The shoulder squeeze is great for improving your posture. We all often slouch during the day. It is an easy stretch to do anytime, anywhere. You can even do it standing up.
Time
2-5 Minutes
2-5 times per week or every 30 minutes if working at computer
Muscle Group
Neck, Shoulders, Back
Difficulty
Easy
Fitness Type
Stretch
Safety Tips
If you have a shoulder injury or any injury related to this, then it is not recommended for you to do this at all. Seek medical advise if you are not sure.
Equipment Required
No equipment is needed. But a chair could be applicable when you want to do this sitting down or Yoga mat.
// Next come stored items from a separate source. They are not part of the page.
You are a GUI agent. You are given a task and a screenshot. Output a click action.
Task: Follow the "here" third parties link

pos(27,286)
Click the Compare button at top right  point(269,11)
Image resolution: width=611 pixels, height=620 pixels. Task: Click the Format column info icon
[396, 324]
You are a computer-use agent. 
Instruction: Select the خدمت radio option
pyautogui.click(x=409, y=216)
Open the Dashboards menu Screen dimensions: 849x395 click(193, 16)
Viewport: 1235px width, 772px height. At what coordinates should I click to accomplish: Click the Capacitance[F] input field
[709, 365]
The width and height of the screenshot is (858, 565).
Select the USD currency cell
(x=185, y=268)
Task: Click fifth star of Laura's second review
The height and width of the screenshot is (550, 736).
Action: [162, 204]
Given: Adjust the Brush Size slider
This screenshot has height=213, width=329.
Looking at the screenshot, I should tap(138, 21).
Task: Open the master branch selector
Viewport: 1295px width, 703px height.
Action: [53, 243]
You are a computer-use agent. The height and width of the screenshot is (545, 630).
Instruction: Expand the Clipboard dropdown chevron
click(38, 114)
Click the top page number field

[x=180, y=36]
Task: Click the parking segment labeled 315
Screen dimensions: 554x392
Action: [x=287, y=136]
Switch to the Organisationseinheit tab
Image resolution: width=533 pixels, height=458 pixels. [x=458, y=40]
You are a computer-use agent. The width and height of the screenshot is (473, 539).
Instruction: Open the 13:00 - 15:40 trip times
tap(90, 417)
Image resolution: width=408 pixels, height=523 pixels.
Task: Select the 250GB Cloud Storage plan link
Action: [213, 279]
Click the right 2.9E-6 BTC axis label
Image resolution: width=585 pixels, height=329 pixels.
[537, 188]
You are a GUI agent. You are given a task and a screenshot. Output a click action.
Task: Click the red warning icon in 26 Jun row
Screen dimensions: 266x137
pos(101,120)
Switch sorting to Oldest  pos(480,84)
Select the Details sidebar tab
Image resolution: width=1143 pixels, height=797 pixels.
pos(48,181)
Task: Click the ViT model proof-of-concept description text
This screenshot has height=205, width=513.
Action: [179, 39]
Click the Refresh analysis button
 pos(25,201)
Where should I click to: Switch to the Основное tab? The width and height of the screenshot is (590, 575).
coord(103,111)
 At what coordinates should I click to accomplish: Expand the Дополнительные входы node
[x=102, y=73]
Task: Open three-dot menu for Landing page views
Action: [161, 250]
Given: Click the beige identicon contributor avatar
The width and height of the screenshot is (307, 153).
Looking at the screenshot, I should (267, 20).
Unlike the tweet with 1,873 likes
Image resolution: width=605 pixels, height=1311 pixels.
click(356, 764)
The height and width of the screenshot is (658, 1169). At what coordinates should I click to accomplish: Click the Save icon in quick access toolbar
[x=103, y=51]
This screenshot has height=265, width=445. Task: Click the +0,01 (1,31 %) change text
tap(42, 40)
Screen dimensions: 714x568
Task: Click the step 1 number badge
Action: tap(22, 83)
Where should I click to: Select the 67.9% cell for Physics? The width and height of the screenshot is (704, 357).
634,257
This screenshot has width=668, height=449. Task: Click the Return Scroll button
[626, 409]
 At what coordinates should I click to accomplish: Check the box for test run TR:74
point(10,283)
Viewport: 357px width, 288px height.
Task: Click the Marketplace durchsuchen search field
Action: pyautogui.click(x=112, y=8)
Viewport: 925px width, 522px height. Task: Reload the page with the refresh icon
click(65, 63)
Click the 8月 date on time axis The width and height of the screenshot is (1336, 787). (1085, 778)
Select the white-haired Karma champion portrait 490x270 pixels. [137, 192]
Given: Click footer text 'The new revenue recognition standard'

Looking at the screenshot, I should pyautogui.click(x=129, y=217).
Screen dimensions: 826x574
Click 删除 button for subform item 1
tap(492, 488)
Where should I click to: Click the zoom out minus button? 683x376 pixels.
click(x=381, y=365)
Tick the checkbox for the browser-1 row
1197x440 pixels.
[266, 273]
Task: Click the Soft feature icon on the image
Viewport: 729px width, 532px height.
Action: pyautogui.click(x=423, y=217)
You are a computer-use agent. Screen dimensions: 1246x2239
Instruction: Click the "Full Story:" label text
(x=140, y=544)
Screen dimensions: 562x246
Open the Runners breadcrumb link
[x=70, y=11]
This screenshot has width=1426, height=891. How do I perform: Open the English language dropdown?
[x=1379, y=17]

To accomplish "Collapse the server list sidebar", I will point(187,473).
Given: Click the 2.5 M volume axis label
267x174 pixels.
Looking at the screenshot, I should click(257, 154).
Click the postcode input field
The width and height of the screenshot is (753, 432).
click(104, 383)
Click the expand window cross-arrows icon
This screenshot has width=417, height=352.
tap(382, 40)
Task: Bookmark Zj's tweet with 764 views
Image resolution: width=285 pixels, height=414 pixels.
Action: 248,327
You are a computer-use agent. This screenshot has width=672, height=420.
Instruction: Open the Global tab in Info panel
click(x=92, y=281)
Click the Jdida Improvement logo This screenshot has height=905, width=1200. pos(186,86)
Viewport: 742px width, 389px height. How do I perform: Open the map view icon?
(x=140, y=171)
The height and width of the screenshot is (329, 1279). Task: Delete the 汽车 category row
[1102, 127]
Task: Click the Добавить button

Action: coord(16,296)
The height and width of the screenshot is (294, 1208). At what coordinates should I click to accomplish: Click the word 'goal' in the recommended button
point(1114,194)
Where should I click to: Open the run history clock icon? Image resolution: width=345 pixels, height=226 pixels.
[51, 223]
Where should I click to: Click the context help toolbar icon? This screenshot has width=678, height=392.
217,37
Number of Reps and/or Length of Time
Beginners
2-3 minutes
10-15 secs hold
Repeat 3-4 times
Intermediate
2-4 minutes
10-30 secs hold
Repeat 3-5 times
Advanced
2-5 minutes
40-90 secs hold
Repeat 3-5 times
Instructions
Step 1
Watch the instructional video, then read the following for clarification.
Step 2
Either sitting down on a mat or chair, or standing upright, clasp your hand on your back below your butt.
Step 3
Stretch your arms downwards as you straighten your neck and spine.
Step 4
Hold this position to your level of time
Step 5
Repeat as required.
Fitness Tip
Choose a fitness regime that fits into your lifestyle. Though do try to make it at least 4 vigorous sessions of a minimum of 30 minutes each.